Fidelity put an entire Boston office building up for grabs ahead of plans to relocate its headquarters elsewhere in the city. But thanks to an attendance policy that will soon require employees to show up all five days of the week, the company has decided to keep it for itself.
The Boston-based financial services conglomerate told its workers this week that they would be returning to the office full-time in September, right alongside the anticipated completion of its new headquarters in the city's Seaport District. The escalated mandate will impact a majority of the firm's employees, which are spread across Massachusetts, New Hampshire, Kentucky and New Mexico.
The move comes as some of the country's largest landlords have been saying that stricter in-office mandates are enough to bolster optimism that demand for space will climb as corporate heavyweights push to revert to their pre-pandemic workweek schedules. The demand for office space has been building since the start of the year, as corporate heavy hitters such as Amazon, Starbucks, Target, Dell and Salesforce push for more stringent in-person requirements.
Fidelity, in order to accommodate the return, has walked back plans to lease out the entirety of its current headquarters at 245 Summer St. Fidelity owns the more than 800,000-square-foot property and had initially listed it for lease last year as it prepared to relocate to the 200 Seaport Blvd. project, now known as Commonwealth Pier.
While the relocation was expected to shrink the firm's footprint down to the Seaport development's roughly 650,000-square-foot expanse, Fidelity's new attendance policy now means it will occupy space across both properties, delivering a significant shot in the arm to Boston's recovering office market.
The company's return-to-office mandate is meant to increase in-person "connections, mentorship and learning," a Fidelity spokesperson told CoStar News, all of which are "central to our long-term success."

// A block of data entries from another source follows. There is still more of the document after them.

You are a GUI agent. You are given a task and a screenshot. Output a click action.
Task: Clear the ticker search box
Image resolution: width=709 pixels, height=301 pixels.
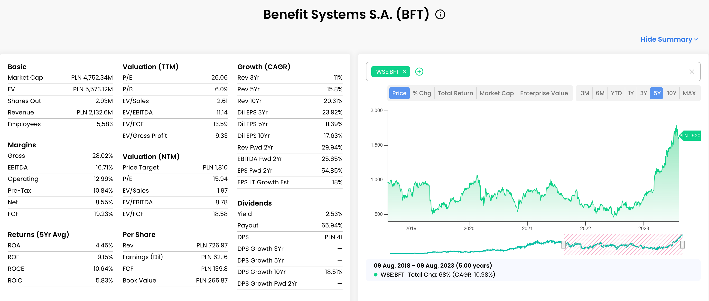point(691,72)
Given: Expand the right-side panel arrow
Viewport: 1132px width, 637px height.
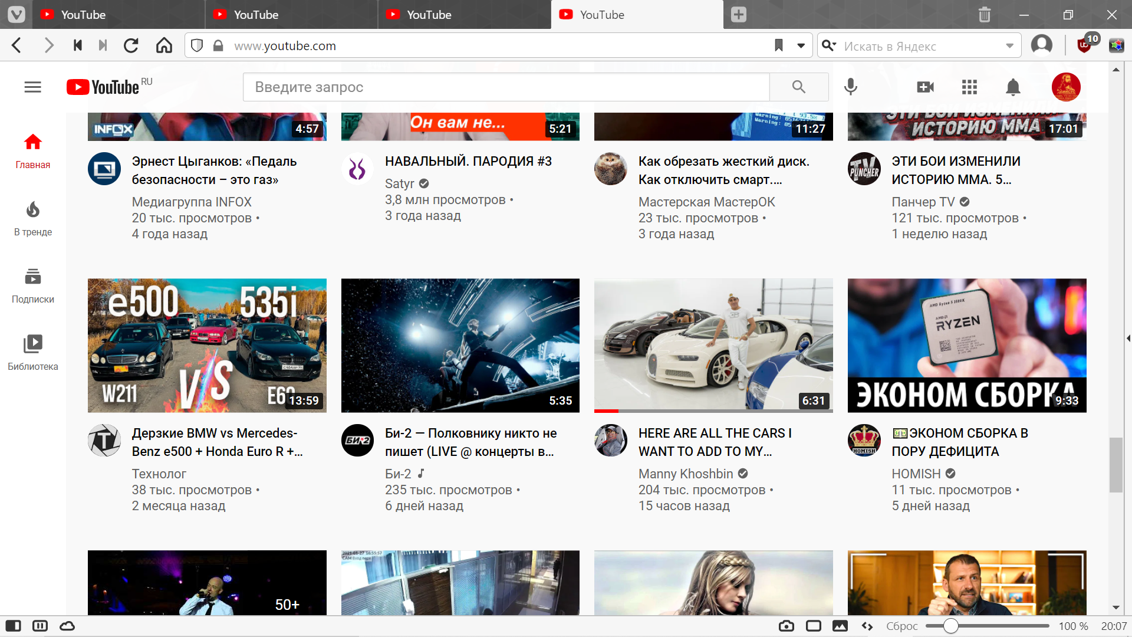Looking at the screenshot, I should (1127, 338).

Employees have been operating on a policy Fidelity adopted in response to the pandemic that called for about half of their time to be spent in physical office space. The new policy means the company is now "exploring options" to add space and capacity to all of its offices. The company employees about 80,000 people around the world, the majority of whom are based across the United States.
Once its new Seaport Boulevard hub debuts in September, Fidelity's Boston footprint will span almost 1.5 million square feet.
Push for in-person work
Fidelity's new attendance policy aligns with other corporate America heavyweights that view remote or hybrid work as an impediment to growth and innovation.
Companies nationwide are demanding more in-person time from employees, either by revoking those flexible work privileges, increasing the number of days they're required to be in an office or asking a portion of the workforce to relocate closer to a corporate hub.
Some of the country's largest landlords have said that stricter in-office mandates are enough to bolster optimism that demand for space will climb as corporate heavyweights push to revert to their pre-pandemic workweek schedules.
The number of CEOs who believed their companies would adopt a full return to a five-day workweek climbed to about 85% from the 64% reported in 2023, according to a KPMG survey.
Hybrid mandates have plummeted from about 80% to roughly 40% over the same period, and only 1% of companies continue to allow fully remote policies, according to a JLL survey.
Material demand
Revised mandates, such as Fidelity's, also underscore the power that companies are leveraging as the national job market weakens and employers no longer face the steep competition for talent displayed in the earlier years of the pandemic. Employers across the financial services and banking industries have been especially strict in enforcing their attendance policies, many of which require employees to show up Monday through Friday.
While it took some time to materialize into a demand for physical space, those firm attendance policies are finally delivering a quantifiable boost to markets such as Boston.
JPMorgan Chase, for example, earlier this year finalized a deal to anchor the city's South Station Tower as part of a roughly 251,160-square-foot commitment that will soon accommodate the bank's own five-day mandate.
Other heavyweight tenants including Amazon, Reed Smith and KKR have also contributed to the city's recent leasing streak, collectively signing more than 3.6 million square feet of deals over the past year, CoStar data shows, the highest mark since 2019.
Fidelity has a long track record with its namesake Summer Street building, which was officially designated as the company's headquarters in 2012. The firm has occupied its entirety throughout a handful of ownership periods over the past couple of decades, most recently with its affiliate's nearly $730 million purchase of the property in April 2020.